*Task instructions:* All entries below are to be reproduced exactly.

+===+

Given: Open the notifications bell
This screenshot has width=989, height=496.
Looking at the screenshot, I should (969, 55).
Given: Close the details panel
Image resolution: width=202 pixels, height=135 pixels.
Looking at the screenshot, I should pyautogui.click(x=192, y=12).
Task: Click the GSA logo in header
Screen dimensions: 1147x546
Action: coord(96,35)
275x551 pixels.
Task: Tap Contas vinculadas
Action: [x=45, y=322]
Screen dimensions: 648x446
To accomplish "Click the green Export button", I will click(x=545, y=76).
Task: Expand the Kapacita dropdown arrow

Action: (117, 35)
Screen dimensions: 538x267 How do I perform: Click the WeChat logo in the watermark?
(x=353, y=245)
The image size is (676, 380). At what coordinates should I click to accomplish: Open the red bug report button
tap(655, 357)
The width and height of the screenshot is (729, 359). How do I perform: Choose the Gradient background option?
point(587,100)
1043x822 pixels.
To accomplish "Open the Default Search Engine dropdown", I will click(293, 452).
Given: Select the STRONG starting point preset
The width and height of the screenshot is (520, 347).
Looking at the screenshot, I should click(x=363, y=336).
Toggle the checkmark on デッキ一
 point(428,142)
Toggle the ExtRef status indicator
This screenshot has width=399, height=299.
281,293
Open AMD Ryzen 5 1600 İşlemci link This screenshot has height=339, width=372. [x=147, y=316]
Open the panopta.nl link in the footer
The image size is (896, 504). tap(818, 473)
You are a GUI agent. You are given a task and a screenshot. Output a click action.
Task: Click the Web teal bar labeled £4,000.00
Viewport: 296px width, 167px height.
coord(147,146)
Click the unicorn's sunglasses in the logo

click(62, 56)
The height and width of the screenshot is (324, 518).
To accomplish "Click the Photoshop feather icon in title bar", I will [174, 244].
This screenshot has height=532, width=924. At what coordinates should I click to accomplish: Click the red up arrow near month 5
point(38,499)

+===+

*Output:*
Given: Open the notifications bell
This screenshot has width=989, height=496.
Looking at the screenshot, I should (969, 55).
Given: Close the details panel
Image resolution: width=202 pixels, height=135 pixels.
Looking at the screenshot, I should pyautogui.click(x=192, y=12).
Task: Click the GSA logo in header
Screen dimensions: 1147x546
Action: coord(96,35)
275x551 pixels.
Task: Tap Contas vinculadas
Action: [x=45, y=322]
Screen dimensions: 648x446
To accomplish "Click the green Export button", I will click(x=545, y=76).
Task: Expand the Kapacita dropdown arrow

Action: (117, 35)
Screen dimensions: 538x267 How do I perform: Click the WeChat logo in the watermark?
(x=353, y=245)
The image size is (676, 380). At what coordinates should I click to accomplish: Open the red bug report button
tap(655, 357)
The width and height of the screenshot is (729, 359). How do I perform: Choose the Gradient background option?
point(587,100)
1043x822 pixels.
To accomplish "Open the Default Search Engine dropdown", I will click(293, 452).
Given: Select the STRONG starting point preset
The width and height of the screenshot is (520, 347).
Looking at the screenshot, I should click(x=363, y=336).
Toggle the checkmark on デッキ一
 point(428,142)
Toggle the ExtRef status indicator
This screenshot has width=399, height=299.
281,293
Open AMD Ryzen 5 1600 İşlemci link This screenshot has height=339, width=372. [x=147, y=316]
Open the panopta.nl link in the footer
The image size is (896, 504). tap(818, 473)
You are a GUI agent. You are given a task and a screenshot. Output a click action.
Task: Click the Web teal bar labeled £4,000.00
Viewport: 296px width, 167px height.
coord(147,146)
Click the unicorn's sunglasses in the logo

click(62, 56)
The height and width of the screenshot is (324, 518).
To accomplish "Click the Photoshop feather icon in title bar", I will [174, 244].
This screenshot has height=532, width=924. At what coordinates should I click to accomplish: Click the red up arrow near month 5
point(38,499)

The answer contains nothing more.